REPUBLIKA.CO.ID, JAKARTA – Kementerian Ketenagakerjaan (Kemenaker) RI sudah menyatakan, terlarang bagi tenaga kerja asing (TKA) untuk mengajar agama apa pun di lembaga-lembaga pendidikan di Indonesia. Yakni, dengan diberlakukannya revisi peraturan menteri ketenagakerjaan (Permenaker) Nomor 40 Tahun 2012. Hal itu agar Indonesia tidak kemasukan persebaran paham radikalisme keagamaan dari luar negeri.

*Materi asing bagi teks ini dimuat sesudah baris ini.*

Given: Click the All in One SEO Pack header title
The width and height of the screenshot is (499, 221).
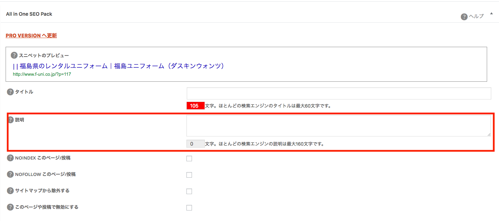Looking at the screenshot, I should click(x=29, y=14).
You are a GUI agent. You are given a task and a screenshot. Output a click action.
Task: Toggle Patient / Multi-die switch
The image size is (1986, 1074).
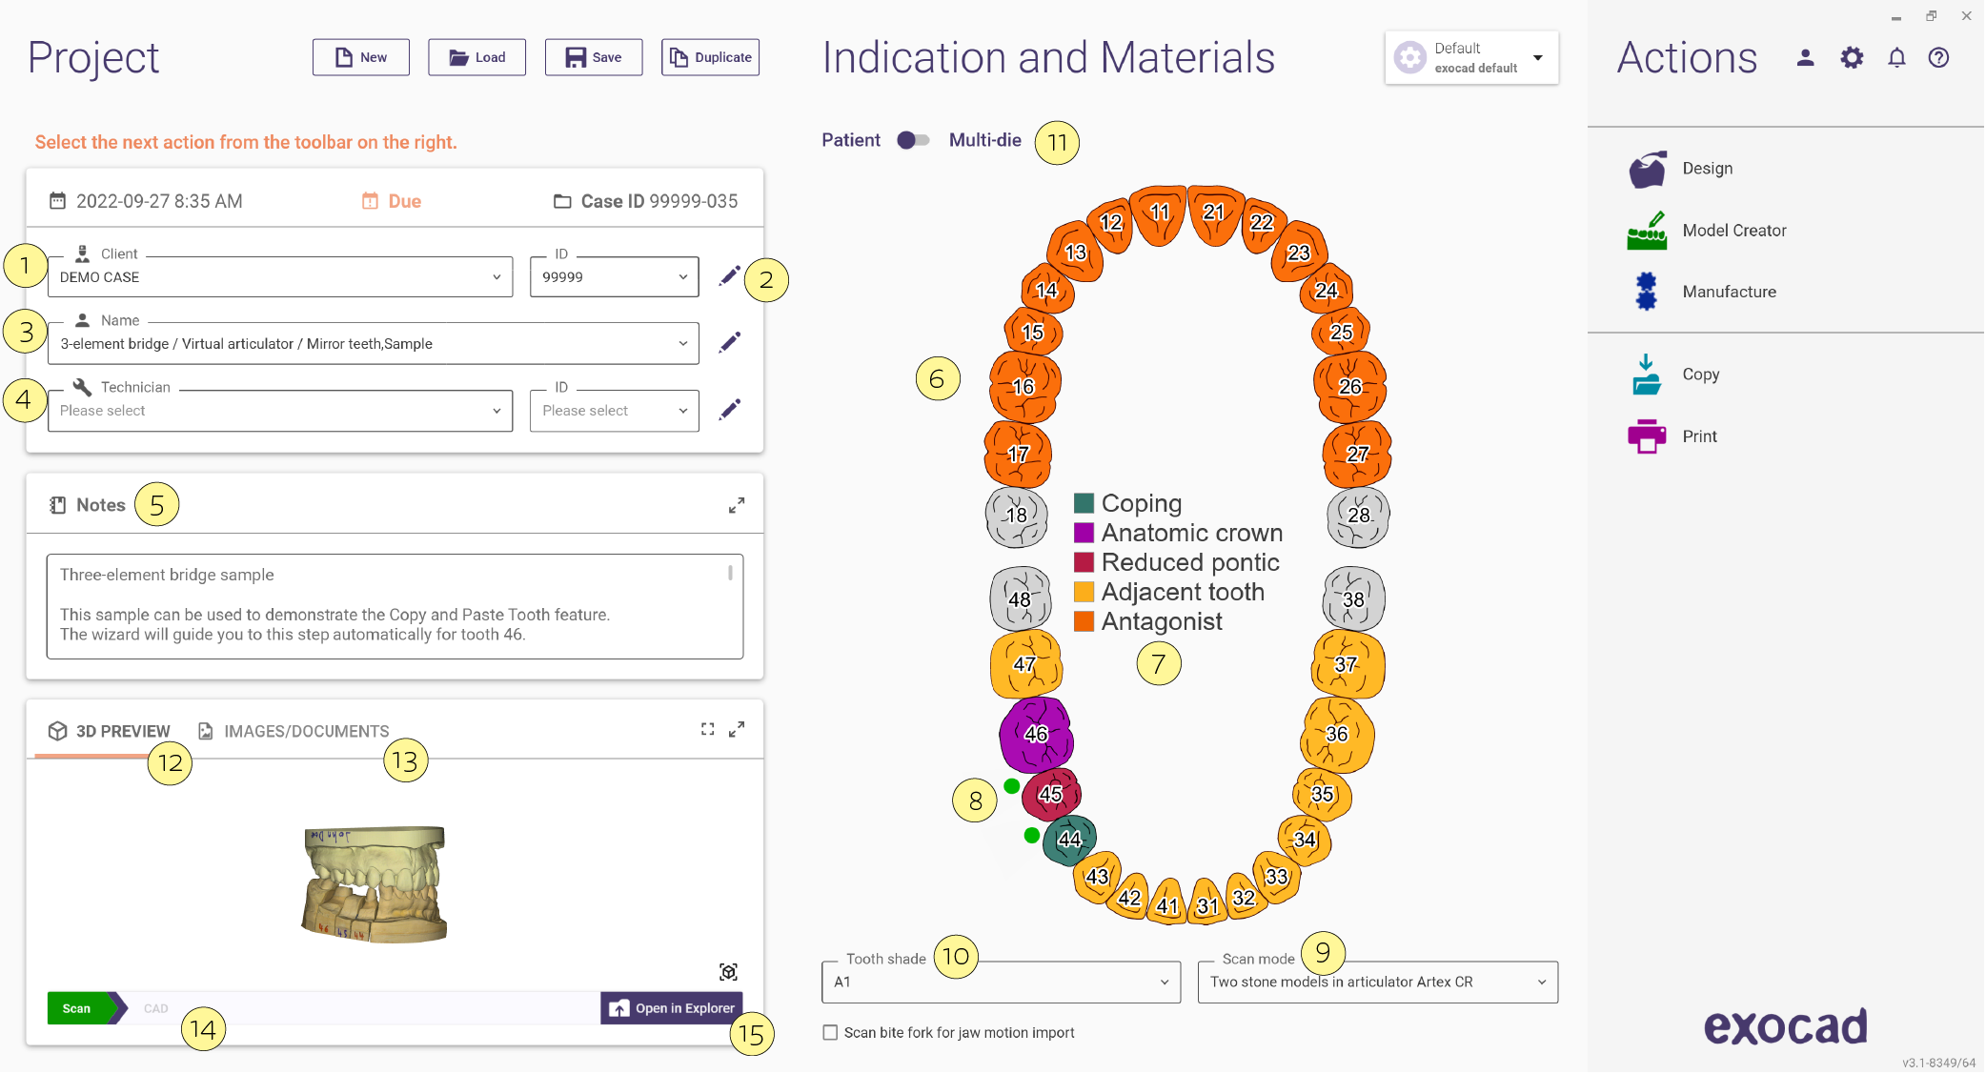913,140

Sekretaris Konferensi Waligereja Indonesia (KWI), Romo Benny Susetyo, menilai, revisi regulasi tersebut tepat. Khususnya dalam membendung pengaruh paham-paham yang tidak peka akan Indonesia yang menghargai perbedaan.
“Betul itu! Perlu dibatasi penyiaran paham-paham yang mengganggu keberagaman di Indonesia,” ujar Romo Benny Susetyo saat dihubungi ROL, Ahad (4/1).
Romo Benny menegaskan, institusi pendidikan Katolik di Indonesia tidak akan terganggu dengan pemberlakuan regulasi tersebut. Pasalnya, regulasi ini hanya dalam konteks penyiaran agama dalam bidang pendidikan, bukan dalam konteks misionaris Katolik.
Apalagi, demikian Romo Benny, tiap misionaris yang dikirim ke Indonesia telah memiliki bekal yang cukup. Baik dalam hal budaya Indonesia maupun kompetensi keilmuan praktis, semisal medis.
“Misionaris Katolik selalu dibekali pemahaman budaya Indonesia dan juga keahlian lain, seperti medis. Dan juga berada dalam konteks penyiaran agama, bukan pengajar sehingga di luar cakupan (Permenaker) ini,” ujar Romo Benny Susetyo, Ahad (4/1).
Selain itu, Romo Benny juga memastikan, ada begitu banyak tenaga pengajar agama Katolik dari dalam negeri. Di samping itu, mereka pun berkompetensi unggul dan mumpuni serta memahami konteks keindonesiaan.